Когда я упаковывала вещи перед отъездом из Ирландии, то сказала Анне и Элен то же самое – моя жизнь кончена.

– Нет. – Видно было, что Анна расстроилась.

– Не сюсюкай с ней, – ехидно сказала Элен.

– Ты встретишь другого мужчину, ты ведь еще молода, – с сомнением сказала Анна.

– Не так уж она и молода, – опять встряла Элен. – Ей уже даже не тридцать три.

– И хороша собой, – упорствовала Анна.

– Ну, она, конечно, не уродка, – неохотно признала Элен и обратилась ко мне: – У тебя красивые волосы. И кожа хорошая. Для твоих лет.

– И ты такая положительная, – добавила Анна.

– Такая положительная, – эхом откликнулась Элен с важным видом.

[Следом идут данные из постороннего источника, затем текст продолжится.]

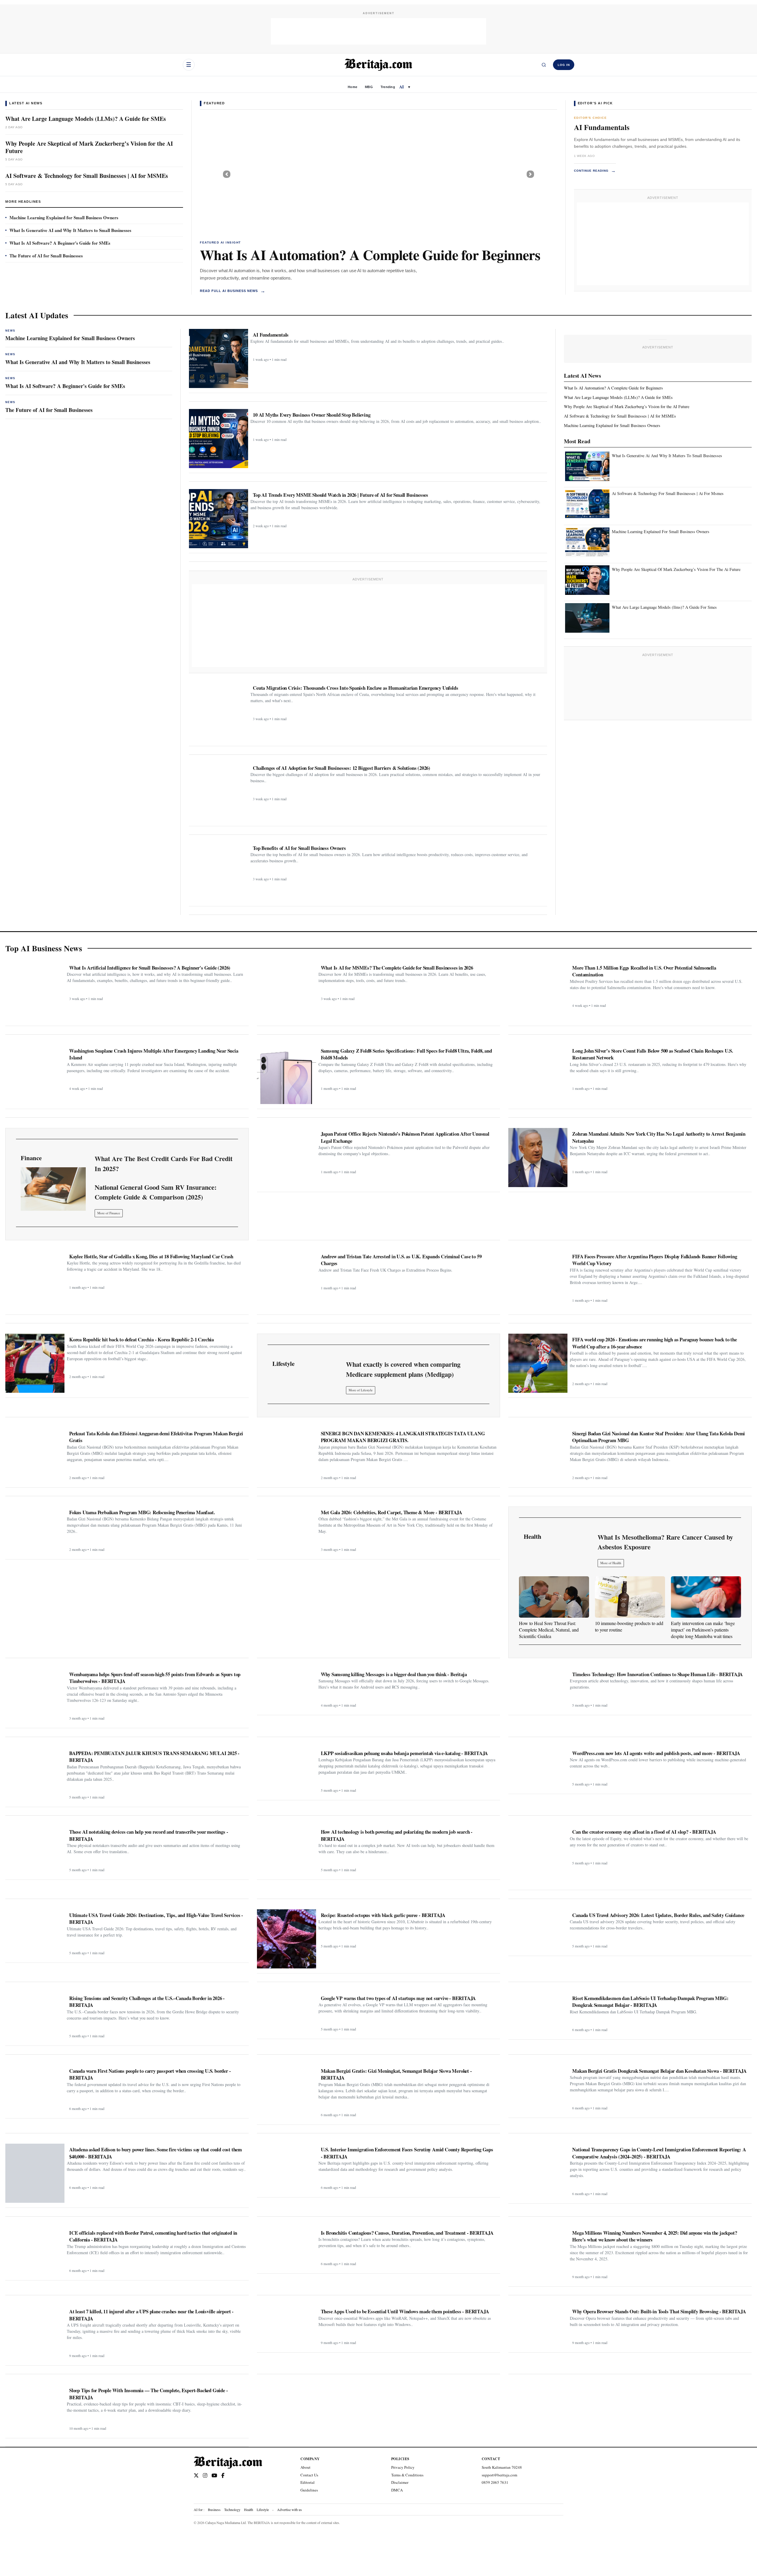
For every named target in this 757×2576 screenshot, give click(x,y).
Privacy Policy (403, 2467)
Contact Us (309, 2475)
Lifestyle (263, 2509)
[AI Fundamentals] (218, 358)
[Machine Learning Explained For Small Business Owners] (587, 542)
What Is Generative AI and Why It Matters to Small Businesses (70, 230)
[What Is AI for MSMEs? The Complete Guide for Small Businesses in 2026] (286, 991)
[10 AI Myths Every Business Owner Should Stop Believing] (218, 438)
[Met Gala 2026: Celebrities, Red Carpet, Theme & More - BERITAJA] (286, 1530)
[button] (226, 174)
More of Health (610, 1563)
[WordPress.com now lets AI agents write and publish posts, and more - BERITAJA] (537, 1768)
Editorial (307, 2482)
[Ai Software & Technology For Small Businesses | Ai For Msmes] (587, 504)
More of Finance (108, 1213)
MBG (369, 87)
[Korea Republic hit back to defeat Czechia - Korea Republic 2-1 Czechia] (34, 1363)
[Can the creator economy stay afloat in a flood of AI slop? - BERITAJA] (537, 1855)
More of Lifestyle (361, 1390)
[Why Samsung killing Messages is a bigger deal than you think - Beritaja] (286, 1689)
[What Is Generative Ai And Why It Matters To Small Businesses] (587, 466)
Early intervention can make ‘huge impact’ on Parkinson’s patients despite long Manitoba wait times (703, 1630)
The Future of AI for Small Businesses (46, 255)
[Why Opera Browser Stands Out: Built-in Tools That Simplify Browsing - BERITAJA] (537, 2326)
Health (248, 2509)
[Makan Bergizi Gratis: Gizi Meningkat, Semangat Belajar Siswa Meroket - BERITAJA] (286, 2092)
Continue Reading (595, 170)
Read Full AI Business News (233, 291)
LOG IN (564, 64)
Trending (388, 87)
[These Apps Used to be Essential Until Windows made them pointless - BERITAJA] (286, 2326)
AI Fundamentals (602, 127)
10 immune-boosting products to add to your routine (629, 1626)
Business (214, 2509)
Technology (232, 2509)
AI (401, 87)
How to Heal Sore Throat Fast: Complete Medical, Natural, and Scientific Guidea (549, 1630)
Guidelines (309, 2490)
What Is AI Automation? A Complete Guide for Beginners (370, 254)
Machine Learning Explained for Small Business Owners (63, 217)
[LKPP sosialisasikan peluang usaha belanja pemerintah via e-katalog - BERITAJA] (286, 1771)
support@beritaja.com (499, 2475)
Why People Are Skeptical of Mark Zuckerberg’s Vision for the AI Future (89, 147)
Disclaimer (399, 2482)
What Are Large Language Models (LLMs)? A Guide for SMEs (85, 118)
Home (352, 87)
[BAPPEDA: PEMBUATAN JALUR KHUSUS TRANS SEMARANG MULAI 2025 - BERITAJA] (34, 1774)
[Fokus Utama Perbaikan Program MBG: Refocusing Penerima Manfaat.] (34, 1530)
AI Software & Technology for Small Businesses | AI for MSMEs (86, 175)
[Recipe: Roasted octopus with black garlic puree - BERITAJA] (286, 1938)
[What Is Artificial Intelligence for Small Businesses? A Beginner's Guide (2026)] (34, 991)
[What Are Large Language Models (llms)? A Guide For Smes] (587, 618)
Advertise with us (289, 2509)
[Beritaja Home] (378, 64)
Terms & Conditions (407, 2475)
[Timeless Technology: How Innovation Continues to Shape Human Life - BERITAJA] (537, 1689)
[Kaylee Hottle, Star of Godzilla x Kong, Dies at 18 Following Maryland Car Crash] (34, 1280)
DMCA (397, 2490)
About (305, 2467)
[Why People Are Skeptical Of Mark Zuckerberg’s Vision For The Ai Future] (587, 580)
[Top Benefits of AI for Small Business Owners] (218, 871)
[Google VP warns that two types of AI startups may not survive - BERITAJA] (286, 2013)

Я вздохнула. Моя жизнь не была такой уж безупречной, хотя не была и такой аморальной, как у моих сестриц. А хорошей для своих лет кожи я достигла благодаря нанесению тонн дорогостоящих ночных кремов, которыми я к утру пропитывала подушку. Но не будем об этом.

– И… – задумчиво сказала Элен; я даже наклонилась к ней, чтобы лучше услышать похвалу, – …у тебя клевая сумочка.

Я отпрянула, разочарованная.

– Как странно, – удивилась Элен. – Никогда бы не сказала, что ты из тех, кто покупает дорогие сумки.

Я попробовала протестовать. Ведь я именно из тех. Почти уверена. Но не хотелось новой стычки с Элен, как тогда, когда я пыталась убедить ее, что безответственно отношусь к деньгам.

Кроме того, если уж на то пошло, ту сумку подарил мне Гарв.

– Да ладно, старушка, – заржала Элен. – Ты думаешь, я поверю, что наш мистер Скряга, который даже апельсины чистит, не вынимая их из карманов, раскошелился на дорогущую sac a main. Это по-французски. Знаешь, почему именно твоя жизнь кончилась? Тебе не понадобится больше эта сумка!

Но я не сдавалась. Тогда она с подозрением заметила:

– Значит, не так уж кончилась?

– Заткнись, ты и так будешь ездить на моей машине, – оборвала ее я.

– Всего месяц. Кроме того, мне придется делить авто с этой чучундрой. – Она кивнула в сторону Анны.

И тут я услышала кое-что, что мигом вернуло меня в настоящее.

– Мороженое с вафлями!

Я села на полотенце. Молодой парень проходил мимо, шатаясь под весом ящика с мороженым, продать которое не было никакой надежды. Не среди этой толпы анорексиков.

– Фруктовое эскимо на палочке! – безрадостно выкрикивал он. – Замороженное желе! Вишневый лед!

Я почувствовала жалость к нему. И голод.

– Эй! – окликнула я. – Мне мороженое с вафлями!

Мы быстро произвели операцию «товар – деньги», и он вновь пошел своей дорогой, которая не сулила прибылей. Интересно, кто-нибудь орал на него или бросал в него камнями, когда он нес по пляжу свой высококалорийный товар с громадным содержанием сахара:

– Вали отсюда, чучело!

Так обычно люди прогоняют из своих районов продавцов наркоты.

И снова я осталась одна. Внезапно я обрадовалась, что я в Калифорнии. Ведь можно свалить это ужасное ощущение, что я иду не в ногу с остальным человечеством, на смену часовых поясов. Это снимает с меня ответственность. Так что пару дней я смогу попытаться обмануть себя саму, что со мной все в порядке.

С завистью глядя на двух скандинавских богинь, я пожирала мороженое. На их лицах было такое очевидное выражение, что мне стало неудобно. Я еле сдержалась, чтобы не предложить им кусочек моего лакомства. Меня не покидало ощущение, что если бы дело происходило в книге, то кто-нибудь пригласил бы меня присоединиться к игре в волейбол или, по крайней мере, заговорил бы со мной. Спасатель или кто-то из отдыхающих. Но единственным, кто перекинулся со мной парой фраз за весь день, был продавец мороженого. Думаю, я тоже была единственной, кто говорил с ним.